▸ Records provided
☆ ☆ ☆ ☆ ☆
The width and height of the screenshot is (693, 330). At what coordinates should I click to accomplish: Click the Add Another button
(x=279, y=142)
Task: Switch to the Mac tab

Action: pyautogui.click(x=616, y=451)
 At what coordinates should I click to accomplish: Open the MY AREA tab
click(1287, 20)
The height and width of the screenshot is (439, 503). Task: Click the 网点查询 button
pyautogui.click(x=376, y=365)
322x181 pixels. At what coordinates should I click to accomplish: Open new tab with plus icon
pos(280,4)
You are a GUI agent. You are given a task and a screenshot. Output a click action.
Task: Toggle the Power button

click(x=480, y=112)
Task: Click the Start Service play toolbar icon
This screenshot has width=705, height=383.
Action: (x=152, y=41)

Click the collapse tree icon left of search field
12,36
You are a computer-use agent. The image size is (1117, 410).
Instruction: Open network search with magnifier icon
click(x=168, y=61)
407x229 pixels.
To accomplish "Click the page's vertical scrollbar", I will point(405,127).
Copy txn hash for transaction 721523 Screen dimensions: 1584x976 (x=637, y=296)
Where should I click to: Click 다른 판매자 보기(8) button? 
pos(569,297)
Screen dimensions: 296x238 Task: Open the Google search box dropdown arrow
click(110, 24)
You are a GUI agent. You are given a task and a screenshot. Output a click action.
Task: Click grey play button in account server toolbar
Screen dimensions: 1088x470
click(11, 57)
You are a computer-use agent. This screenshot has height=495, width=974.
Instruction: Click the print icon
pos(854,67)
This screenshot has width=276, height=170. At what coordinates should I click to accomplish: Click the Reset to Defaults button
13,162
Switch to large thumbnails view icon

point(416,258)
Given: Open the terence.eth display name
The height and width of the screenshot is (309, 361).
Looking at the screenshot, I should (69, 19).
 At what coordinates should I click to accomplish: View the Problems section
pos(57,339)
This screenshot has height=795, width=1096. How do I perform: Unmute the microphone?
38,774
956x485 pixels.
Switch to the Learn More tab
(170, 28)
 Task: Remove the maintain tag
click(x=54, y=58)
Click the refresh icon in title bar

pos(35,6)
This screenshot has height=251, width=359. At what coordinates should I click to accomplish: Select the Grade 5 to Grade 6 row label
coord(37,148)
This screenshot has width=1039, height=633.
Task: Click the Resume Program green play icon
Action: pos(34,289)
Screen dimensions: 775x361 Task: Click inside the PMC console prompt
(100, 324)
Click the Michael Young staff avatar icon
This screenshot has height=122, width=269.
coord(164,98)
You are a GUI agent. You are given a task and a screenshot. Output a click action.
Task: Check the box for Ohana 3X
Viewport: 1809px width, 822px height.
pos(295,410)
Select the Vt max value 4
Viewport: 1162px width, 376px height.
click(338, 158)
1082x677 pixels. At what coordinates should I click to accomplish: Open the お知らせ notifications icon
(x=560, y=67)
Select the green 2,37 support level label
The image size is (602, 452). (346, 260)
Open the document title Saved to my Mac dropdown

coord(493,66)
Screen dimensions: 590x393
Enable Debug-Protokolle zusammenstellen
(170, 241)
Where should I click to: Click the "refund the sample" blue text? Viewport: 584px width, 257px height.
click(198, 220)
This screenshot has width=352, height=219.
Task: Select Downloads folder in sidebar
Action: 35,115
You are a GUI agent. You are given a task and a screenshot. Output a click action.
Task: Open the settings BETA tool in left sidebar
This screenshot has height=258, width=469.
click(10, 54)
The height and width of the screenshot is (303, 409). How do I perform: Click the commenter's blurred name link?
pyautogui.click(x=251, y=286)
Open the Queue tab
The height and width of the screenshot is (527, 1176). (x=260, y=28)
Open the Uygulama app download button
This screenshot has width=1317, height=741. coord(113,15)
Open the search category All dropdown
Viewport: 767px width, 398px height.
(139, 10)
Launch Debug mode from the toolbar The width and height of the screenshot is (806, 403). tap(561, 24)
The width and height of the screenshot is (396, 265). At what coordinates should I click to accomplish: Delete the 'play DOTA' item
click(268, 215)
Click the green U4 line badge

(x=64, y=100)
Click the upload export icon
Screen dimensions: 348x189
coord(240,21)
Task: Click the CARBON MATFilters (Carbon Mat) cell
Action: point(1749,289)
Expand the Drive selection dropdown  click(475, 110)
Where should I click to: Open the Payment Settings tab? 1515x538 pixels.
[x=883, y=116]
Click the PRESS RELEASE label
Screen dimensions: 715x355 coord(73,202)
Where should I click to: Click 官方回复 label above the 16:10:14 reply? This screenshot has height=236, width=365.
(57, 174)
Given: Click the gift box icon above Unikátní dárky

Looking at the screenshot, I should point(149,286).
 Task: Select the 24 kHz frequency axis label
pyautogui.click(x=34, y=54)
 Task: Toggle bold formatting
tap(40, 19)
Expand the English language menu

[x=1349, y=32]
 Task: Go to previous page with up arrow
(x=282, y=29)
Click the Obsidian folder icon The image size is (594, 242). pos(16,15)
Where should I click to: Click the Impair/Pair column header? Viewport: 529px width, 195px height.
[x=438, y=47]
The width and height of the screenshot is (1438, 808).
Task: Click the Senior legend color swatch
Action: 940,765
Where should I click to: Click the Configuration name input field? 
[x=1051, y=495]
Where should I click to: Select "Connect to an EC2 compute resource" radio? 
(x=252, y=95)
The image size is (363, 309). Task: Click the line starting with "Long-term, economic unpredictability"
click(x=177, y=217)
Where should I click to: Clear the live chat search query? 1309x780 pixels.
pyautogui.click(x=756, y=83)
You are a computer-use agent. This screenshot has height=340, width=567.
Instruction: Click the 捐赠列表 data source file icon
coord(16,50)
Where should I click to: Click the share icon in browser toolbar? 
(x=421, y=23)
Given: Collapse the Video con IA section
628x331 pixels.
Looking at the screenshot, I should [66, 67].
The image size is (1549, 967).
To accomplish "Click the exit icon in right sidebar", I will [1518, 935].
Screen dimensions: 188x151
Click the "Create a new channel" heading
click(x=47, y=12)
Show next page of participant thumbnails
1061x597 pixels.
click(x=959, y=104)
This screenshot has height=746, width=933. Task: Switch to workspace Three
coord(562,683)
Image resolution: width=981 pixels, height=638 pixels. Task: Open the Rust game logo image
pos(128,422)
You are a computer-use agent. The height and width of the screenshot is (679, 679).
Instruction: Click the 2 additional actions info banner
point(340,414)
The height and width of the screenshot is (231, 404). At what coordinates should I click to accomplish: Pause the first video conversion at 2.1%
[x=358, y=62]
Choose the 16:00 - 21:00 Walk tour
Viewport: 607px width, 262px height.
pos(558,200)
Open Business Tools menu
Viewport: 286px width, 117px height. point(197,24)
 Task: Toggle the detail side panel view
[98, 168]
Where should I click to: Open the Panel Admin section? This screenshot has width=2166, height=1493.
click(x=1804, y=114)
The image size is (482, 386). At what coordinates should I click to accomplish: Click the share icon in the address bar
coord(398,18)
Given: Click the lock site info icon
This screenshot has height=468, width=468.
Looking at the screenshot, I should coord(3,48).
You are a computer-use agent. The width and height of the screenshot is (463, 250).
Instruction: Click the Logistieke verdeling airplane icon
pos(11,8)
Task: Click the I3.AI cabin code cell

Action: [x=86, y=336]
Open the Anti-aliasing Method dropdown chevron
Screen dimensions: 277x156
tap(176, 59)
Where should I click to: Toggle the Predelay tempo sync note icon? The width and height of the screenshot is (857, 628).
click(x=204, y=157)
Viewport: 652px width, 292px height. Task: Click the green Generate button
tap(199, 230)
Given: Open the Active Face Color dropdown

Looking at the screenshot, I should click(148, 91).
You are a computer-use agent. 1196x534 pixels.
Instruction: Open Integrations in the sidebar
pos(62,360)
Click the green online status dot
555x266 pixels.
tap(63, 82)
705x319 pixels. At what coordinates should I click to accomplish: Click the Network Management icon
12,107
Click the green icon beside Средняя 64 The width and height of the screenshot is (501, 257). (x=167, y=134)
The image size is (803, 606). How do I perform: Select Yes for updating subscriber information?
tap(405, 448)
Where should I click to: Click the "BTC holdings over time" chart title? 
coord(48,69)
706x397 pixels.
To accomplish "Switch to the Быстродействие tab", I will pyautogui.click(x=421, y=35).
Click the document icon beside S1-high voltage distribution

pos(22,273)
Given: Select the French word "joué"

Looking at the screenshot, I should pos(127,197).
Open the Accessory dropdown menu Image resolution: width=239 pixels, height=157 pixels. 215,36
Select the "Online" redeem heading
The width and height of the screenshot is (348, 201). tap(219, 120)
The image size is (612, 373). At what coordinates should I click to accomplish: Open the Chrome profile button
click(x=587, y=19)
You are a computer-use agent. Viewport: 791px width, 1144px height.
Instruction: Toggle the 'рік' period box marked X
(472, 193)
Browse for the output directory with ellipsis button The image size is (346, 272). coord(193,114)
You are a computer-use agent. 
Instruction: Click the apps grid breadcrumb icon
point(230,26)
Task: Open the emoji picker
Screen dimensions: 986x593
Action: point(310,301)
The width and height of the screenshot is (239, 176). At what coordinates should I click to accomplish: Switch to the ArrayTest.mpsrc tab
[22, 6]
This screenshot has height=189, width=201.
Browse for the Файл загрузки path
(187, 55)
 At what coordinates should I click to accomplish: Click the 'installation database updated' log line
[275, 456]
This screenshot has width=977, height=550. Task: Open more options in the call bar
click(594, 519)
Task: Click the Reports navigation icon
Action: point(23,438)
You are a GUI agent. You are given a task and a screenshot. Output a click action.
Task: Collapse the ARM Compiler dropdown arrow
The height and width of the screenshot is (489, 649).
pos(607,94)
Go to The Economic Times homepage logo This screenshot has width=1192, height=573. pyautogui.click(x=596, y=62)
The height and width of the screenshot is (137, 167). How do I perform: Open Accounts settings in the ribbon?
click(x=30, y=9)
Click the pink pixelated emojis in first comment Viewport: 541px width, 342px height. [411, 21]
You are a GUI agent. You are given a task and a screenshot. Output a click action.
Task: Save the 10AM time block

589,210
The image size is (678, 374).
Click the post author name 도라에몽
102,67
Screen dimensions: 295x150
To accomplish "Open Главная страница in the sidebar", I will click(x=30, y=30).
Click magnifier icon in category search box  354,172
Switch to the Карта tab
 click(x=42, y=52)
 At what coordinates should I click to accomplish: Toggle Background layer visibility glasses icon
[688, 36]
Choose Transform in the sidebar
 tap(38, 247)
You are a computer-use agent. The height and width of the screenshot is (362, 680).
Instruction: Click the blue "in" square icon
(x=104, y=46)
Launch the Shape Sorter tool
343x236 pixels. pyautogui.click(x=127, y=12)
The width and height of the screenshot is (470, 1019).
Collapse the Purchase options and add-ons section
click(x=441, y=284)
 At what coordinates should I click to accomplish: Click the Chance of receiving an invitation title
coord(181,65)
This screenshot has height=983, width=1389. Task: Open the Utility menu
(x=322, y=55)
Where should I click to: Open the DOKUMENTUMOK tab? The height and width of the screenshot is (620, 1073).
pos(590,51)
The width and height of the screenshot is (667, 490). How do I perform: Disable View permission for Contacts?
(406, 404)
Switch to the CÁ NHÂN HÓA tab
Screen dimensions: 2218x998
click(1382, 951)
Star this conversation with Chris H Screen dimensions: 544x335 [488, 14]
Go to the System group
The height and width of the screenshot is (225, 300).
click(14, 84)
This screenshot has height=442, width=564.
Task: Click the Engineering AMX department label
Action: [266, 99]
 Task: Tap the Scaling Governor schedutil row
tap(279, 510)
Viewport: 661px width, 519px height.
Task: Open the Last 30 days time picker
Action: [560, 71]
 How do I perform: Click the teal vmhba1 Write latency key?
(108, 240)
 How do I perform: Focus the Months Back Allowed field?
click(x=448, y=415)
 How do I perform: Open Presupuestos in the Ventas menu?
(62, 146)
☆ ☆ ☆ ☆ ☆
▸ The problem
For each line above that includes the word "will", make a copy of that line.

▸ Written reply
To accomplish "Click the page's vertical scrollbar", I will point(405,127).
To accomplish "Click the exit icon in right sidebar", I will [1518, 935].
To accomplish "Switch to the Быстродействие tab", I will pyautogui.click(x=421, y=35).
To accomplish "Open Главная страница in the sidebar", I will click(x=30, y=30).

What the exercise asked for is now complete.